● YOUR INSTRUCTIONS
The lines to copy run from the one containing "The width and height of the screenshot is (1156, 811)." through the last line of the listing; copy them exactly and nothing more.

● RECORDS SHOWN
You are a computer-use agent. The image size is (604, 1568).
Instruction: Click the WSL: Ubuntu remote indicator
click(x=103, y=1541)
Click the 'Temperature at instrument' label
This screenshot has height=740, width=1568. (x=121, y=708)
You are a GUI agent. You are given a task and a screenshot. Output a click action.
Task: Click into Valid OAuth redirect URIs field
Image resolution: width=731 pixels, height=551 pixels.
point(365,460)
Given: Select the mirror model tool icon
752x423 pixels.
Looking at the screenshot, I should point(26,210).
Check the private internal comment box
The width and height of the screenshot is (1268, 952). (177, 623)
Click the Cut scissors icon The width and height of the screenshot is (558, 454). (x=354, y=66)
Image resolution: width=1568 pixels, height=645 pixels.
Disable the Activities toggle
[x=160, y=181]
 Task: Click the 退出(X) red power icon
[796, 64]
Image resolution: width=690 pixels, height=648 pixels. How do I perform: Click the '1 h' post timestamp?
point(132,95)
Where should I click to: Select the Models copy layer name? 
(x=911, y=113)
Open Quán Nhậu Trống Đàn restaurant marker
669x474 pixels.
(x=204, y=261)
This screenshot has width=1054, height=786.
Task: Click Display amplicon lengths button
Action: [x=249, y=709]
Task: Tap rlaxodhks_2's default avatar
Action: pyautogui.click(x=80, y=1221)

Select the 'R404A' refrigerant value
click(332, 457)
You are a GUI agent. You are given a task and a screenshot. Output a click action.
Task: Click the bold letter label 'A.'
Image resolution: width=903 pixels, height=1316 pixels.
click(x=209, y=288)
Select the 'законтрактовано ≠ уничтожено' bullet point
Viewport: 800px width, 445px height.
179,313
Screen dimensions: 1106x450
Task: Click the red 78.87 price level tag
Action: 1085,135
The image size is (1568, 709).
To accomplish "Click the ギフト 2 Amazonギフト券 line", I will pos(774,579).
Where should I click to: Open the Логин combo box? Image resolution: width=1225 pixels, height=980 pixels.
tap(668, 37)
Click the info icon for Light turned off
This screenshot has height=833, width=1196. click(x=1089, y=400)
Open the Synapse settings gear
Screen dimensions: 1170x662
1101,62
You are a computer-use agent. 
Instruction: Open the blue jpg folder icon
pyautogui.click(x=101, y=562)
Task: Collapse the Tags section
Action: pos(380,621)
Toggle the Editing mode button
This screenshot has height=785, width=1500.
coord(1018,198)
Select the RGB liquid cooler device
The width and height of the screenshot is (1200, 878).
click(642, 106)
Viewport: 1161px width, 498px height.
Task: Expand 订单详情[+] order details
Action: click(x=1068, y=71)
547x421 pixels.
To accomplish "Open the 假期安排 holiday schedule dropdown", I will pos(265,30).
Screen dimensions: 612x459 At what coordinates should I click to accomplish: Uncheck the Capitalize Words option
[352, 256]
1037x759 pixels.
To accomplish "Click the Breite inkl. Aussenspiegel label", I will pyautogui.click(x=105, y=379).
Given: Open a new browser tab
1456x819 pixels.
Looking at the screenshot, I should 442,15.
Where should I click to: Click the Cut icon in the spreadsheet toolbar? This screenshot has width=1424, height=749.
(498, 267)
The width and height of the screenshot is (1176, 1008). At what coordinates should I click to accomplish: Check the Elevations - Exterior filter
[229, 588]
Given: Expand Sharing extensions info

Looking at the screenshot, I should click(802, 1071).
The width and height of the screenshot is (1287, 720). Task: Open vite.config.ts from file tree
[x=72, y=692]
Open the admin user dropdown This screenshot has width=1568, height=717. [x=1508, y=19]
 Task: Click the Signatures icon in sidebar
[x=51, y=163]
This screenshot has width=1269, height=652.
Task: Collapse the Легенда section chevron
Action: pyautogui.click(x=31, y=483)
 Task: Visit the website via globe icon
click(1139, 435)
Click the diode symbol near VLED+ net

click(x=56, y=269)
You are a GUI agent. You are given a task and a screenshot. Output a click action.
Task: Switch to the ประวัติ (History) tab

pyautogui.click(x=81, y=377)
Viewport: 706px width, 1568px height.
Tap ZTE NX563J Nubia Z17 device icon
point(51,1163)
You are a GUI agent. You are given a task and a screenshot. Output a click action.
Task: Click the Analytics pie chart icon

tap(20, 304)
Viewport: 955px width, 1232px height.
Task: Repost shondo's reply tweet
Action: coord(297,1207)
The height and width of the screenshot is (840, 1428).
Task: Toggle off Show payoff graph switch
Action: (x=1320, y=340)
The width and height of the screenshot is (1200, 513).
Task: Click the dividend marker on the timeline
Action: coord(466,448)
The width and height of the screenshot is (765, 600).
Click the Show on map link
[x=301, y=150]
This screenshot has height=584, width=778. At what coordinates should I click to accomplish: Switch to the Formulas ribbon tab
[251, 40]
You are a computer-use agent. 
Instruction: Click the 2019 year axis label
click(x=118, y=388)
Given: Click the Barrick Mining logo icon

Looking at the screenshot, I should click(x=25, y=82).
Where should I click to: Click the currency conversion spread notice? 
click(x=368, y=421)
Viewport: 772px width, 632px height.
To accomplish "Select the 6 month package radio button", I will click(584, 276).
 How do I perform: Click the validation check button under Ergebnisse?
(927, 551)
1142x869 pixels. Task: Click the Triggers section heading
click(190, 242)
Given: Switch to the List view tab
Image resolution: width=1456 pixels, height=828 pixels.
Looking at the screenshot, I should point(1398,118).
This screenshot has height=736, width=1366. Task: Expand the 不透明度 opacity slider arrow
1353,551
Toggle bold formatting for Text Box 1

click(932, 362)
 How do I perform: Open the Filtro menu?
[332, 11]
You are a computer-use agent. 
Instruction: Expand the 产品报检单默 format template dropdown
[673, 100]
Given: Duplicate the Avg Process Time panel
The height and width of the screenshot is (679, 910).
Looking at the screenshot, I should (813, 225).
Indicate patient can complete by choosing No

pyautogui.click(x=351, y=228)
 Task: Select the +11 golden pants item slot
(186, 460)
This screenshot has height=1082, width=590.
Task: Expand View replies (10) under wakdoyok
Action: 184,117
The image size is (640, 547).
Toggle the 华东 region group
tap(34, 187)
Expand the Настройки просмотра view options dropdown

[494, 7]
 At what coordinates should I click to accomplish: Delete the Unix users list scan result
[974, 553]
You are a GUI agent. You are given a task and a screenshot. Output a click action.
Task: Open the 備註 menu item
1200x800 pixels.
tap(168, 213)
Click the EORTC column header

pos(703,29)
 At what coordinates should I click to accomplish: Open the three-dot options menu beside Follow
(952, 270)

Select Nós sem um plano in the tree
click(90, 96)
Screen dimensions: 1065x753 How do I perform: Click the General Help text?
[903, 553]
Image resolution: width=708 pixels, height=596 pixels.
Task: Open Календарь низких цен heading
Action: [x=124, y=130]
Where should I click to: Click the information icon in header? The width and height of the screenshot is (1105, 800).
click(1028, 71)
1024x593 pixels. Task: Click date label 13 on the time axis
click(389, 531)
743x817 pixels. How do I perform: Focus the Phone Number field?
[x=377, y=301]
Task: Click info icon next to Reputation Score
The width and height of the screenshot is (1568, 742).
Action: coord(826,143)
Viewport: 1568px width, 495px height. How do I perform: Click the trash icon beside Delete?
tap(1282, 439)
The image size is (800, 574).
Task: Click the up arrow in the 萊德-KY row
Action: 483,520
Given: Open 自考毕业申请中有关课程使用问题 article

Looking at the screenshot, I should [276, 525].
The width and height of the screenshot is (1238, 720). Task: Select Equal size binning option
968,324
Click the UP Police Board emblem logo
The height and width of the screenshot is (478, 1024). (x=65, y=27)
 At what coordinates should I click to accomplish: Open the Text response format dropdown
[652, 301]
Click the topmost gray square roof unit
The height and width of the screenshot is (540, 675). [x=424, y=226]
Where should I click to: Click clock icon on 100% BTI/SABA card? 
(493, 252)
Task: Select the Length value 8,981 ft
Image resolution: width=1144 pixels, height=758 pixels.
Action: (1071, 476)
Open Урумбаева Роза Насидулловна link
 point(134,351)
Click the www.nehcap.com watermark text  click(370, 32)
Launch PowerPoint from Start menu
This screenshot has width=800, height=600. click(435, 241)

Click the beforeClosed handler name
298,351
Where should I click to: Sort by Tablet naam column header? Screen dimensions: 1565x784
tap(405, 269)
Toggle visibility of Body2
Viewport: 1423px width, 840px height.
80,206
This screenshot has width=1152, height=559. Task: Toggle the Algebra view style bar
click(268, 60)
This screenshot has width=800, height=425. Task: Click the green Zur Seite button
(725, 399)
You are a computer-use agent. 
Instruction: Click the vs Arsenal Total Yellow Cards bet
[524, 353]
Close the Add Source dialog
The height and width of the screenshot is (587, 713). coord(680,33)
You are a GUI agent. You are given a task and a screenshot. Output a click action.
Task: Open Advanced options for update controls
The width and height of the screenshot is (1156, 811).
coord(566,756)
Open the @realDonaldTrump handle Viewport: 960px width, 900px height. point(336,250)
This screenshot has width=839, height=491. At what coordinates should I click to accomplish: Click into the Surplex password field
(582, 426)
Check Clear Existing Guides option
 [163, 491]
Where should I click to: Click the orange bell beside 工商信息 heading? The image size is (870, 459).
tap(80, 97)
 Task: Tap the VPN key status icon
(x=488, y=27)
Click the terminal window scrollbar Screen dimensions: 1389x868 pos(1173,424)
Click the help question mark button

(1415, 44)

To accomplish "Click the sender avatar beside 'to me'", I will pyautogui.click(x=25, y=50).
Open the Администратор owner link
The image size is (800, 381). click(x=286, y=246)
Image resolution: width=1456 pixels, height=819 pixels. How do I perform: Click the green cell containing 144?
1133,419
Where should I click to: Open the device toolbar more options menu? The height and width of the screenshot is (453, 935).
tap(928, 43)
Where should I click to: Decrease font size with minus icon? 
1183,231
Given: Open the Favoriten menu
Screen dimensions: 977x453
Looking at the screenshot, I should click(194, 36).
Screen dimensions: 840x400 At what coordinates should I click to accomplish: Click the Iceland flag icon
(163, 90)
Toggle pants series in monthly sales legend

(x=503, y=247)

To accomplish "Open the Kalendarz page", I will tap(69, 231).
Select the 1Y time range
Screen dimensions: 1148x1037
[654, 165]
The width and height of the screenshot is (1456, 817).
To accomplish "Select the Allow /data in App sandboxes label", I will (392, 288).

● REPLY
The width and height of the screenshot is (1156, 811).
coord(566,756)
Open the @realDonaldTrump handle Viewport: 960px width, 900px height. point(336,250)
This screenshot has width=839, height=491. At what coordinates should I click to accomplish: Click into the Surplex password field
(582, 426)
Check Clear Existing Guides option
 [163, 491]
Where should I click to: Click the orange bell beside 工商信息 heading? The image size is (870, 459).
tap(80, 97)
 Task: Tap the VPN key status icon
(x=488, y=27)
Click the terminal window scrollbar Screen dimensions: 1389x868 pos(1173,424)
Click the help question mark button

(1415, 44)

To accomplish "Click the sender avatar beside 'to me'", I will pyautogui.click(x=25, y=50).
Open the Администратор owner link
The image size is (800, 381). click(x=286, y=246)
Image resolution: width=1456 pixels, height=819 pixels. How do I perform: Click the green cell containing 144?
1133,419
Where should I click to: Open the device toolbar more options menu? The height and width of the screenshot is (453, 935).
tap(928, 43)
Where should I click to: Decrease font size with minus icon? 
1183,231
Given: Open the Favoriten menu
Screen dimensions: 977x453
Looking at the screenshot, I should click(194, 36).
Screen dimensions: 840x400 At what coordinates should I click to accomplish: Click the Iceland flag icon
(163, 90)
Toggle pants series in monthly sales legend

(x=503, y=247)

To accomplish "Open the Kalendarz page", I will tap(69, 231).
Select the 1Y time range
Screen dimensions: 1148x1037
[654, 165]
The width and height of the screenshot is (1456, 817).
To accomplish "Select the Allow /data in App sandboxes label", I will (392, 288).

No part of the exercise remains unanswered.